### The problem
Below are some records; output exactly the lines from the line with "You are a computer-use" to the line with "Instruction: Click the 来自 source prefix text", both ends kept, and nothing more.

### Supplied information
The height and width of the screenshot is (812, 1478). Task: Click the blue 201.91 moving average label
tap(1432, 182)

...

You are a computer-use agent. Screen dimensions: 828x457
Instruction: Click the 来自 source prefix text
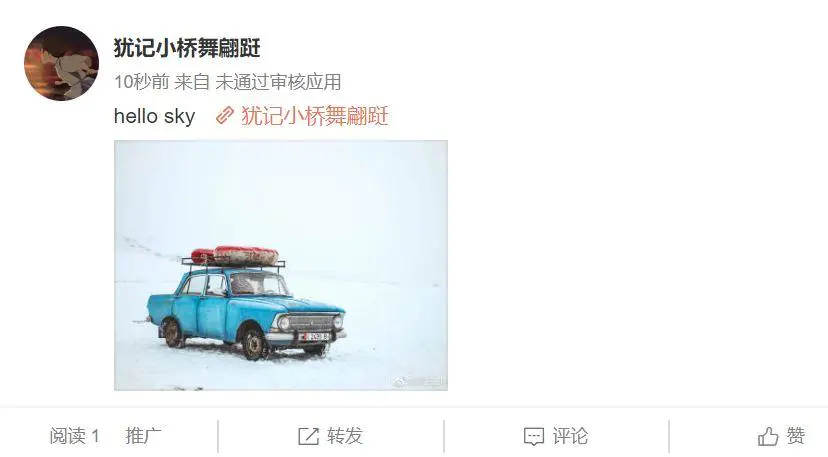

---

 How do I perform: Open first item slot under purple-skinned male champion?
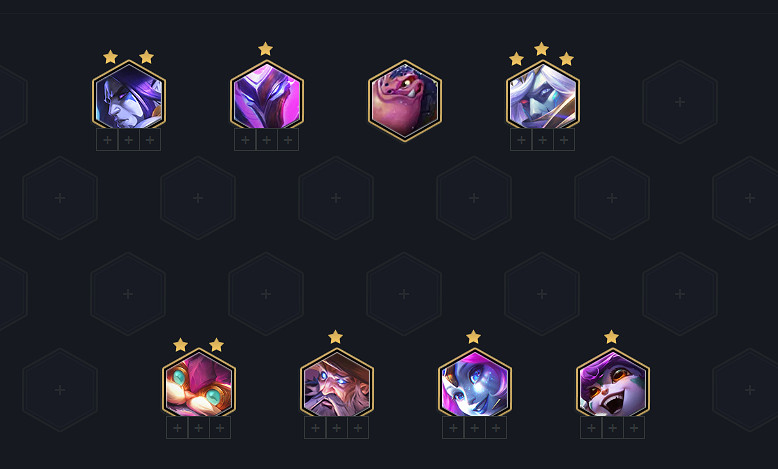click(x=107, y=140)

### Task response
You are a computer-use agent. Screen dimensions: 828x457
Instruction: Click the 来自 source prefix text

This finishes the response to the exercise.